Pour Julien Lecomte, "il est intéressant d'avoir un point de vue systémique sur nos rapports sociaux. C'est-à-dire ne pas cristalliser nos regards sur le conflit, la frustration sur autrui mais plutôt prendre du recul en tenant compte du contexte (actuellement, celui de la crise sanitaire, par exemple). Tout changement de contexte (l'arrivée d'un bébé, le départ d'un enfant hors du foyer, la retraite, etc.) amorce une crise." Dans le cas du confinement et des restrictions sociales appliquées, notre santé mentale n'a pas été épargnée. "Beaucoup d'acteurs sociaux et médicaux tirent la sonnette d'alarme et s'inquiètent du manque de prise en compte sociale, du mal-être, du stress généré par la situation du Covid et ses conséquences.
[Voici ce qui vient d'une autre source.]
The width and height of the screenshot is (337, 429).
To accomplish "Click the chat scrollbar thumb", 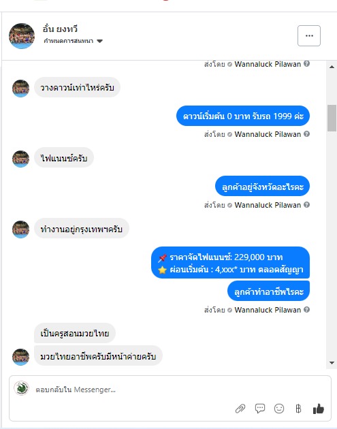I will coord(332,118).
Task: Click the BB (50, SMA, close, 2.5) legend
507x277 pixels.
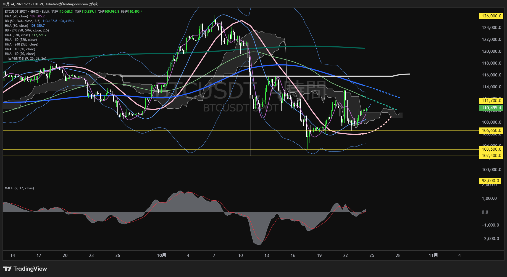Action: (x=22, y=21)
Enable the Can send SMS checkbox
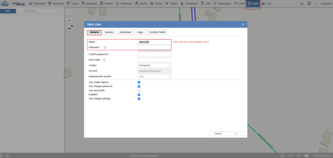This screenshot has width=333, height=158. [139, 90]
La CNV vient en complément d'un accompagnement social et psychologique des personnes", prévient Julien Lecomte.


(1) "Gandhi (1869-1948) - Une vie au service de la non-violence", Herodote.net, octobre 2018.

(2) Pour en savoir plus sur les activités et formationsdu réseau de la CNV : Cnvbelgique.be

(3) Pour en savoir plus sur l’université et ses forma-tions : universitedepaix.org

Quelques outils pratiques

Face au sentiment d'exaspération à force de côtoyer les mêmes personnes, parfois 24h/24 avec le confinement, à l'obligation du télétravail ou au stress généré par l'atmosphère anxiogène, la communication non violente offre quelques outils accessibles. En voici quelques exemples avec leurs 'solutions' :

1. "Je ne vois plus clair. Je suis dépassée par le stress et j’ai besoin de décharger mes émotions mais les personnes qui vivent avec moi ne sont pas des personnes ressources dans ce cas" : Martine Marenne recommande de "faire appel à son réseau de girafes de secours : il peut être utile de contacter une personne qui offre une qualité d'écoute, sans forcément attendre des conseils de sa part, sans jugement, pour aider à faire la clarté sur ce qui se passe chez nous, à prendre de la hauteur comme une girafe."

2. "Je n’en peux plus d’être à la maison. Je me sens envahi par l’autre, il m’agace dès qu’il ouvre la bouche" : sentiment légitime au vu de la situation, selon nos experts, qui conseillent de s'octroyer un vrai moment pour soi. Aller faire un tour dehors, lire, rester cinq minutes en plus sous la douche et savourer ce moment, etc. sont des manières de prendre soin de soi pour favoriser des relations de qualité avec l'autre.

3. "Son mail était vraiment froid !" : l'écrit ne permet pas toujours de bien transmettre nos émotions, la marge d'interprétation est alors plus grande. À l'heure du distanciel, le mail et le chat sont des moyens courants de communication. La CNV permet d'identifier à quel point cela peut convenir ou pas et de trouver une alternative si nécessaire. On peut, par exemple, proposer à son interlocuteur de l'appeler par téléphone ou visioconférence. Si ce dernier n'est pas réceptif à notre demande, il est toujours possible de trouver un compromis : continuer avec les e-mails pour échanger de l'info quotidienne mais proposer de faire le point par téléphone pour un échange plus approfondi, par exemple.